Her insanın yaşadığı hayat kendine özgüdür, özeldir.
Mutluluklar, hüzünler, sevinçler, hayal kırıklıkları ve kızgınlıklar yaşamımızın bir parçasıdır. Ben de bu duyguları sık sık yaşadım. Bu noktada yetiştirilme tarzlarımızı ve ailenin önemini çok iyi anladım. Çocuklarımı yetiştirirken de bunları göz önüne almaya çalıştım.
Bu yaşam hikâyesinin farkı ne derseniz, memleketimizde çok sık rastlanan kan kusup kızılcık şerbeti içtim deme zihniyetinin olmayışı ve gerçeklerin olabildiğince yansıtılmasıdır. Ayrıca hatalarla yüzleşmek, özür dilemek, karşılaşılan güzelliklere de teşekkür etmek vardır.
İlişkilerdeki iletişim kopukluğu, o ilişkiyi girdaba sürükleyebiliyor.
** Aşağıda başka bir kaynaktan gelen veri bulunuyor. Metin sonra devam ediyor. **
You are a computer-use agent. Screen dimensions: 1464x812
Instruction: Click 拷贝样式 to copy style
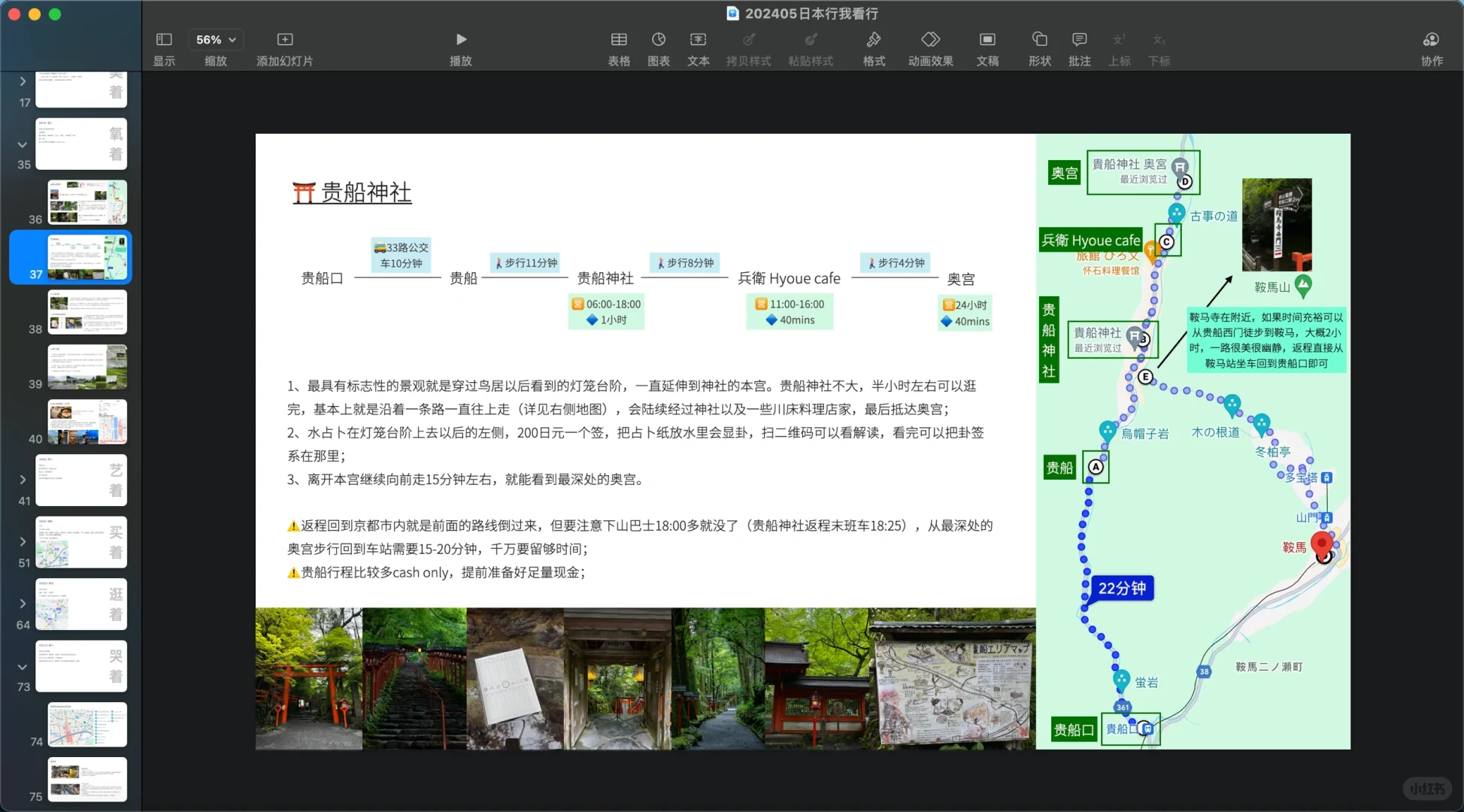pos(749,47)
Konuşarak pek çok sorunu çözebileceğimizi ne yazık ki biz çok geç de olsa öğrendik.
Sevgili okur; evliliğimde yıllar geçtikçe yoğunlaşan, onca zaman kimseyle paylaşamadığım sorunlarımı yaşadığım süreç içinde kâğıtlara döktüm. 165. sayfadan itibaren de bu sorunlu süreci anlattığım yazıları seninle paylaşıp dertleşmek istedim.